_The task_
Below is a listing; repeat exactly the lines from the one containing "The image size is (1200, 540)." to the one containing "1356x892 pixels.", both included.

--- Record extracts Enclosed Below ---

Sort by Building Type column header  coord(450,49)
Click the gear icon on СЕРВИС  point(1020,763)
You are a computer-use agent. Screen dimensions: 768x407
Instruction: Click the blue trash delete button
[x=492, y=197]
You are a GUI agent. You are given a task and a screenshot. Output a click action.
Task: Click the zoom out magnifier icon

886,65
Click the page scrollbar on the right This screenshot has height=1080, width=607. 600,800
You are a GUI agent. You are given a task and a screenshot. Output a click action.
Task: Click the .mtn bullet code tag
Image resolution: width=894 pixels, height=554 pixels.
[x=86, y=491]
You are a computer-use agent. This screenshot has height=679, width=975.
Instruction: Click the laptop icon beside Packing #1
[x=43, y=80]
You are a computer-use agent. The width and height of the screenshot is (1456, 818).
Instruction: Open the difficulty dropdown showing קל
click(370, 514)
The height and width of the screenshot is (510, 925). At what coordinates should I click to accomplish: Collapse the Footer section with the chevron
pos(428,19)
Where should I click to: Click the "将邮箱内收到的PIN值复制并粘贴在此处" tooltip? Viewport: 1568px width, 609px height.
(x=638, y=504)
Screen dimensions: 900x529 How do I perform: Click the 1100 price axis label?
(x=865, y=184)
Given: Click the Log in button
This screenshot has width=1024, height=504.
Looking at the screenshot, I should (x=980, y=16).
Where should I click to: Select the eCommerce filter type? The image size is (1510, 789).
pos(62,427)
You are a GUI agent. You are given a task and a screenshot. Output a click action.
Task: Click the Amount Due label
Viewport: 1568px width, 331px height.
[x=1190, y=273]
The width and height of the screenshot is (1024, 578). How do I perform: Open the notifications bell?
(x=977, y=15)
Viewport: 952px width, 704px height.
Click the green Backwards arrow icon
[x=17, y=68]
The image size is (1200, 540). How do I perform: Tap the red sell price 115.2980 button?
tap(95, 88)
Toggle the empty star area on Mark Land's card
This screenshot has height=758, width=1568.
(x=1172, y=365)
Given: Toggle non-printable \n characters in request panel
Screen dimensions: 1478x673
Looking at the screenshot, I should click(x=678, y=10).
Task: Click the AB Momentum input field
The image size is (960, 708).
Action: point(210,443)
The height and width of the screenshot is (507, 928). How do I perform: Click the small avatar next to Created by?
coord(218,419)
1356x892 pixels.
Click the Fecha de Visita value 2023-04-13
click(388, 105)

--- End of Enclosed Record extracts ---

_Task answer_
The image size is (1200, 540). How do I perform: Tap the red sell price 115.2980 button?
tap(95, 88)
Toggle the empty star area on Mark Land's card
This screenshot has height=758, width=1568.
(x=1172, y=365)
Given: Toggle non-printable \n characters in request panel
Screen dimensions: 1478x673
Looking at the screenshot, I should click(x=678, y=10).
Task: Click the AB Momentum input field
The image size is (960, 708).
Action: point(210,443)
The height and width of the screenshot is (507, 928). How do I perform: Click the small avatar next to Created by?
coord(218,419)
1356x892 pixels.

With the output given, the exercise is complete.